I go inside the cabin to use the head and message Complicity. The cabin is a mess, my life is all over the floor and the top broke off of my shampoo bottle so everything is also covered in shampoo. I ask Complicity for their coordinates and conditions. They say the winds are shifty, but no squalls yet. And get this, they are only 10 NM ahead of me. So it was them that I saw yesterday! I don’t know how I got ahead of them after they passed me a few days ago because I’m the most chicken s*** sailor you’ll ever know. I think a lot of the magic happens at night when I’m sleeping and the ghost pirates or the dead crew members of the Mayflower take over my helm.

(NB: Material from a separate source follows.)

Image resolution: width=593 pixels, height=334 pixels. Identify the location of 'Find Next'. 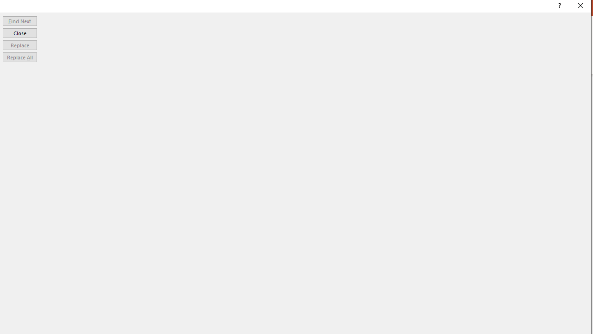
(19, 21).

I go back out to the cockpit and I’m shaking like a twig from the cold and the fear and the dark. I motor a bit more until I find wind. I go head to it. I loosen my mainsheet so I can get the topping lift up and clip onto my jacklines. I get the topping lift up, then the mainsheet goes way loose in the swell and the entire boom is rocking from side to side of the boat. I about near get knocked overboard. I drop the boom back into it’s cradle. Breathing heavy I go back to the cockpit. Loosen a little of the mainsheet then wrap it good around the wench. I go back to the mast. I didn’t loosen the sheet enough to get the topping lift up. I hoist the main without it. I go back to the cockpit, loosen the mainsheet more, lash down the preventer line, then go back to mast to hoist the topping lift.
Flashing in my headlamp I see something up near the bow of the boat. I’m worried something broke. I shine my light right onto it. It starts to move. It’s a big bird dark feathered bird. It doesn’t look like Pluto. It’s a new bird! I think it’s a lady bird. She flies off when the light hits her. I’ll call her Aphrodite.
I go back to the cockpit, pull the jib out and get the boat is moving again. Aphrodite lands on my bimini and hangs there for a while. With my life back in motion, I lay in the settee, cuddled beneath my Mexican blanket and fall into a saltwater perfumed spell.
You writing has me on the edge! Do you remember what I told you the morning you took off from Fiji?
Holy moly, whoa, what a ride!!! I’m so happy you had another bird friend find you at sea! I checked your tracker and it looks like you’re almost there (if I’m reading it correctly)!
This Fiji to Vanuatu series has me hooked. Seems like the tension you’re under while solo sailing really brings out the best of your already incredible writing.